## RECORD EXCERPTS:
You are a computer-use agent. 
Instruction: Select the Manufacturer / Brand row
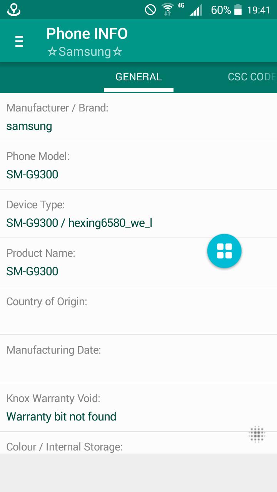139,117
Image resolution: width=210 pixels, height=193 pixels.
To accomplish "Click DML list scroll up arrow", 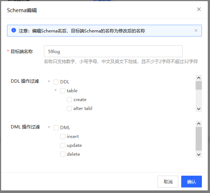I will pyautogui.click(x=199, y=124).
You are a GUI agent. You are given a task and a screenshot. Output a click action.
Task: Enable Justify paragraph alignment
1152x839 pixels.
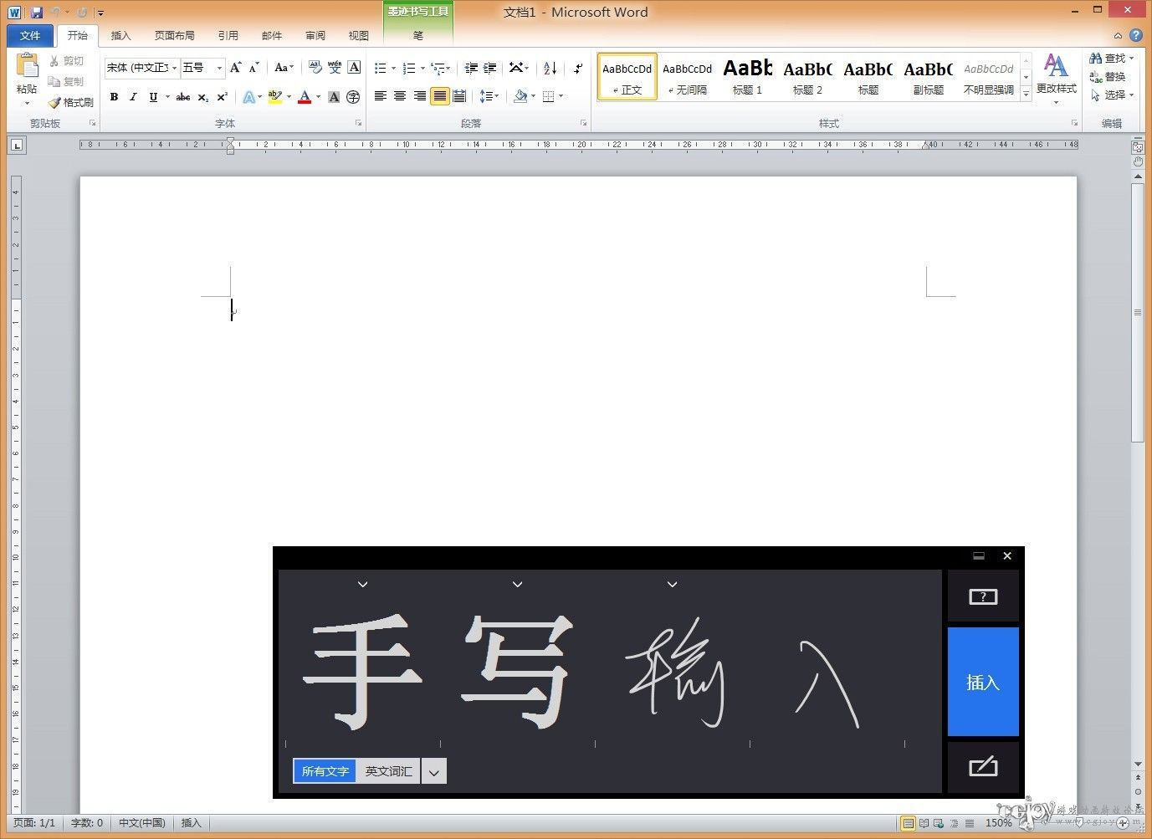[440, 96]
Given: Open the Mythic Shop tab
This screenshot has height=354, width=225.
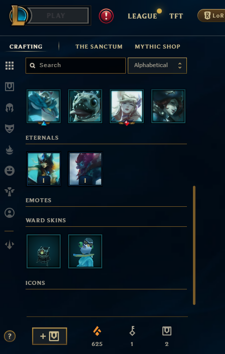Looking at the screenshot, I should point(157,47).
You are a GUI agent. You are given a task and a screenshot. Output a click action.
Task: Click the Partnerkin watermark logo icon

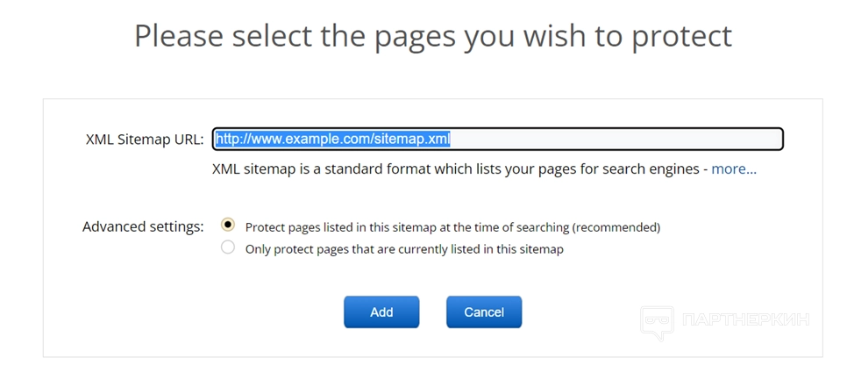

## EXERCISE REQUIREMENTS:
Skipping any pictures, copy the line that holds "1152x839 pixels." and each line after it through the last line of the records, unchanged, and no other lines.

## EXERCISE SOLUTION:
1152x839 pixels.
[440, 96]
Given: Open the Mythic Shop tab
This screenshot has height=354, width=225.
Looking at the screenshot, I should point(157,47).
You are a GUI agent. You are given a task and a screenshot. Output a click action.
Task: Click the Partnerkin watermark logo icon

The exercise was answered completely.